My recommendation is to work through feature lists, and carefully research and analyze your needs, before you tackle custom-developed shopping carts. The features you need may be present on carts that already exist. Beware of a situation where a small compromise on your part commits you to considerable expense.

Then, if you still can’t find what you need off the shelf, proceed carefully. Seek solid references for the programmer or agency that will create your shopping cart. When you talk to referees, be sure to ask how the programmer handled changes: did they get snippy and rude, or did they insist that the client clearly describe what was needed?

Also, you should require the code for your cart to be thoroughly documented. That will make it easier for you to take your cart to another programmer or agency, should you need to.

Finally, with custom carts, it’s important that software development happens in a structured way. Your requirements, for example, should be written down and all questions and testing should refer to back to these. The programmer should set up a test bed where the cart can be built and tested without affecting any live production. You also should confirm that the programmer or agency uses tools to store the code, keeps track of any changes to the code, and helps maintain code over time.

These are all basic software programming practices, but you should still ask. A no to any of these questions, or I don’t need a public test bed, or We don’t document our code are signs that you should go elsewhere.

Search Optimization and Shopping Carts

Whatever cart you choose, optimizing your online store for search engines is critical. With simple carts like PayPal, Google Checkout, and Mal’s, you must optimize the pages on your website: they handle only the payment processing. With regular shopping carts, however, you should have, at the least, the ability to:

  • oversee the HTML page title, as well as the page title that appears within the content on the page.
  • control at least the URL filename for each of your product catalog and detail pages, and, ideally, the file folder path to that filename.
  • modify meta tags, image title and alt attributes, and the words used within your links.

I would argue that the ability to output your shopping site as a site map, and then submit and upload through Google’s Webmaster Tools, is also key for search optimization. And some carts let you export your products as a list for shopping comparison sites.

One approach that I’ve used for search optimization is to publish product catalog and detail pages as static web pages. This gives my clients 100% control of what’s on every single page. They let their shopping cart manage the orders and payments. Other clients let the shopping cart do everything. Both groups do well, so I assume what works is a matter of your personal preference.

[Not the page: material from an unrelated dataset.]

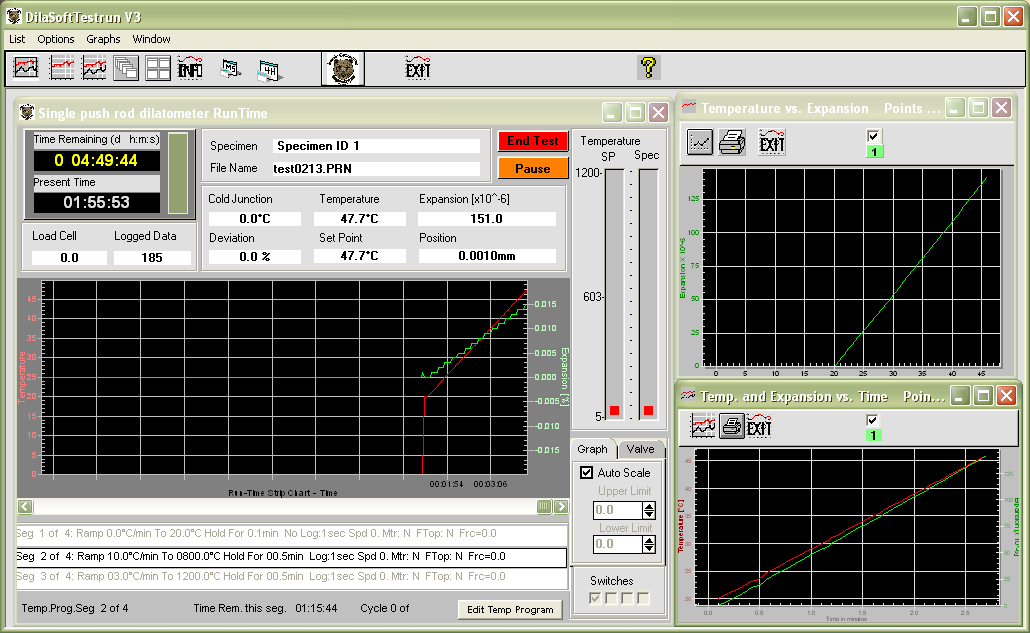
Task: Click the graph settings icon in Temperature vs. Expansion
Action: [700, 143]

Some Final Thoughts on Shopping Carts

Hopefully this article has managed to avoid a flame war about who creates the best shopping cart. It really depends on your needs and preferences. Here are a few quick issues to also consider when you pick a shopping cart:

  • Check which control panel your hosting company uses, if using an install-it-yourself shopping cart. Some web hosts’ control panels, such as Plesk, treat secure and non-secure pages separately, so installing and configuring your cart may require a few extra steps.
  • Develop a backup plan for your orders, customer list, templates, and settings. Backing up is never a bad idea!
  • Look up online web site monitoring services that will periodically check your online store, and email or text you when your site is down.
  • Avoid storing credit card data in your cart database for better your security.
  • Make sure you look into chargeback policies and costs if you use Mal’s, Google Checkout, or PayPal.

Finally, some hosted carts offer McAfee Secure or similar services to ensure that an online store is secure. This clearly is a preference issue. My view is that it’s good if it helps your customers feel comfortable enough to buy. These services also pinpoint any security issues before you find them the hard way.